» **PASSAGE**:
------------------------

Wednesday, December 21, 2011

Little Girl Dresses

If I'm good at anything, it is little girl dresses:D I was so excited to find this fabric and as I was making several dresses as a gift, I went to my favorite technique -- t-shirt top dresses. I found two tops at Target for cheap. Using the heavier cotton fabric with the most adorable owls, I made a 2T dress. Every little girl has to have pockets, so Alexis blanket stitched the pocket for me and Lois did my applique owl sticking out of the pocket --- too cute!     

With the remaining t-shirt parts, I made this adorable headband which matches both dresses....Bonus!
Dress #2 which is about an 18 month old dress size:

Fingerprint Bead Party!

I have wanted to have this party since summer....I have planned and analyzed the best way to make it happen for months...It was wonderful! Almost 30 of us made Fingerprint Bead Jewelry, sharing our prints and fellowshipping for about 4 hours. 

Although the project is pretty simple, what gets complicated is the coordination of how many beads per person as you don't know who will want to have who's bead and what type of jewelry they will make. Some chose beads based on color and others on who made them. I thought at least one person might make a piece of jewelry with just their own prints to give as a gift,  but I don't think anyone did. 

To help plan, our family made fingerprint bead necklaces for a few relatives and ourselves. Even my husband gave us his prints :D These necklaces above are made from our family prints...

We planned the party in 3 phases... the bead printing phase, bead finishing phase, and the jewelry making phase. 
Bead Printing Phase: 
  •  Use 0.15 oz of black Sculpey clay (yes, we weighed each bead); 
  • Roll it into a sphere; Insert a jewelry eyepin (the ones with the loop on one side) through the center
  • Rub PearlEx Pigments  on your index finger and thumb. Press the sphere into a flattened circle (see photos) and carefully remove your fingers. You should have left a nice clean imprint;  We had both series 1 and 2 of the PearlEx pigments. I had everyone write their name under the color they chose;
  • Place the beads into a glass dish on an index card (we put names on the cards to keep them identified);
  • Bake according to the clay's directions; 
  • Cool the beads.

Bead Finishing Phase: 
  • Use gloss varnish to make the beads shiny (this is optional); 
  • Dry with a hairdryer if you are in a hurry -- we were :D
  • Cut the straight end of the eyepin and make a loop on that side to match the other side.
  • While some of us were working on this part, Alexis taught many of the ladies how to make paper boxes (pictured at the top)... Everyone was able to take their beads in their paper box to our jewelry making stations set up with all the findings and a wide array of beads. 
Jewelry Making Phase: 
  •  Some connected the beads with just a ring, adding a pendant is beautiful...(right)
  • Others added beads in between the fingerprints...(left)
  • Imagination -- most anything goes as these black beauties are simply magical!

All the jewelry was beautiful and unique...I had so much fun sharing this project with our friends -- Thank you all for coming :D
Who can you share your prints with this Christmas?

Thursday, December 15, 2011

Painted Ornaments and Mugs

I posted previously about painting mugs... 
I have found them to really hold up and wanted to make some more. 
They came out pretty busy, but I just loved them!

------------------------

» **DATA LISTING**:
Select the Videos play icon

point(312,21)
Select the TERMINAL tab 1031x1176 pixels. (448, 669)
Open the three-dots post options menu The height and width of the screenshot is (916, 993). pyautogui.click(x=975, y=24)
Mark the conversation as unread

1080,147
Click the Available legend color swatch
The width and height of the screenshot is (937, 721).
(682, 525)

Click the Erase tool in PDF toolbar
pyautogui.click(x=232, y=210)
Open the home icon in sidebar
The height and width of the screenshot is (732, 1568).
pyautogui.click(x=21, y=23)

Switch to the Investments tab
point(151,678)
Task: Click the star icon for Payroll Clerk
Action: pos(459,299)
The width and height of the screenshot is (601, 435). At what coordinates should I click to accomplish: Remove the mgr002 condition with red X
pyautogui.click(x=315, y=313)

------------------------

» **JOB**: According to the craft blog, how much black Sculpey clay goes into each fingerprint bead?

» **RESULT BELOW**: 0.15 oz